Chapelle Corneille |
A Rouen, le chef italien dirige du clavecin dans le cadre grandiose de l’église Saint-Louis, désormais plus sobrement appelée chapelle Corneille, qui a été transformée en salle de concerts permanente depuis sa rénovation en 2016. Dotée de 600 places, elle offre un écrin idéal pour les petites formes, ce dont se saisit De Marchi avec les forces de l’Orchestre de l’Opéra de Rouen Normandie, dont les cordes jouent pour l’occasion avec des boyaux et des archets d’époque, le plus souvent debout.

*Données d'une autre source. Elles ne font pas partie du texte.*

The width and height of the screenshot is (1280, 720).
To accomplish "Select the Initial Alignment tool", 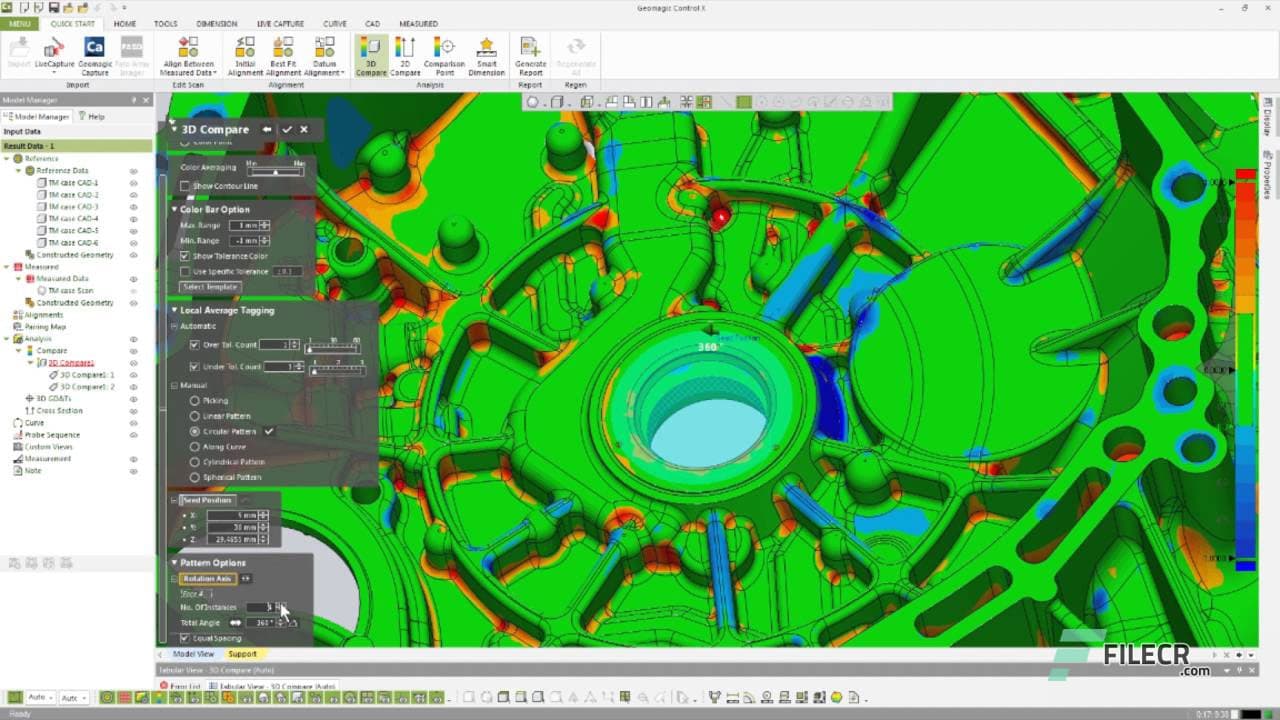I will point(246,52).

Le concert débute avec le ballet Pygmalion (1745) du Berlinois Carl Heinrich Graun, rival de Johann Adolph Hasse en son temps, en matière lyrique. Sa musique de ballet démontre toute son imagination dans la variété des couleurs (magnifique travail sur les percussions), au service d’un style miniaturiste qui fait s’enchaîner de petites pièces de caractère, très évocatrices, à la manière de son contemporain Gottfried Heinrich Stölzel (voir le disque que Győrgy Vashegyi a consacré en 2019 à ce compositeur). De Marchi fait vivre cette musique en insufflant une belle énergie à ses troupes, dont la répartition spatiale (notamment les deux bassons placés devant, de chaque côté de la scène) apporte un éclairage particulièrement bienvenu dans les passages solistes. On se délecte ainsi des sonorités suaves du premier basson tout de sensibilité de Batiste Arcaix, à plusieurs reprises. Très attentif aux nuances, De Marchi donne quant à lui beaucoup de vigueur avec ses attaques franches, tout du long.
La direction théâtrale de De Marchi fait ressortir toutes les influences espagnoles de l’entrée en fandango,
avec l’ajout de castagnettes pour l’occasion. On note aussi
l’engagement de l’excellent pupitre des violoncelles, là où les violons
sont parfois plus flottants. Mais le clou incontestable du spectacle
vient du Finale, dédié au déchaînement des Furies, qui emportent Don
Juan dans les affres de l’enfer. On comprend l’effet de contraste que ce
morceau, plus développé que les autres, a dû produire en 1761, tant sa
modernité impressionne : la scansion entêtante de la mélodie au
début (reprise par Boccherini dans sa Symphonie en ré mineur « La casa del Diavolo ») annonce un orage jubilatoire de doubles croches, dans le style des passions du Sturm und Drang,
en vogue peu de temps après. Les effets de spatialisation des cuivres,
très sollicités, donnent aussi un relief saisissant à ce tonnerre de
crépitements, applaudi comme il se doit par un auditoire ravi.
On retrouvera le chevalier Gluck à Rouen dès fin février prochain pour apprécier son chef-d’œuvre français Iphigénie en Tauride (1779),
avec Véronique Gens dans le rôle-titre (en remplacement de Karine
Deshayes, souffrante). La très belle saison de l’Opéra de Rouen
Normandie se poursuivra ensuite avec une attendue Jenůfa de Janácek, fin avril, dans la transposition contemporaine imaginée par Calixto Bieito (voir en 2015 à Stuttgart).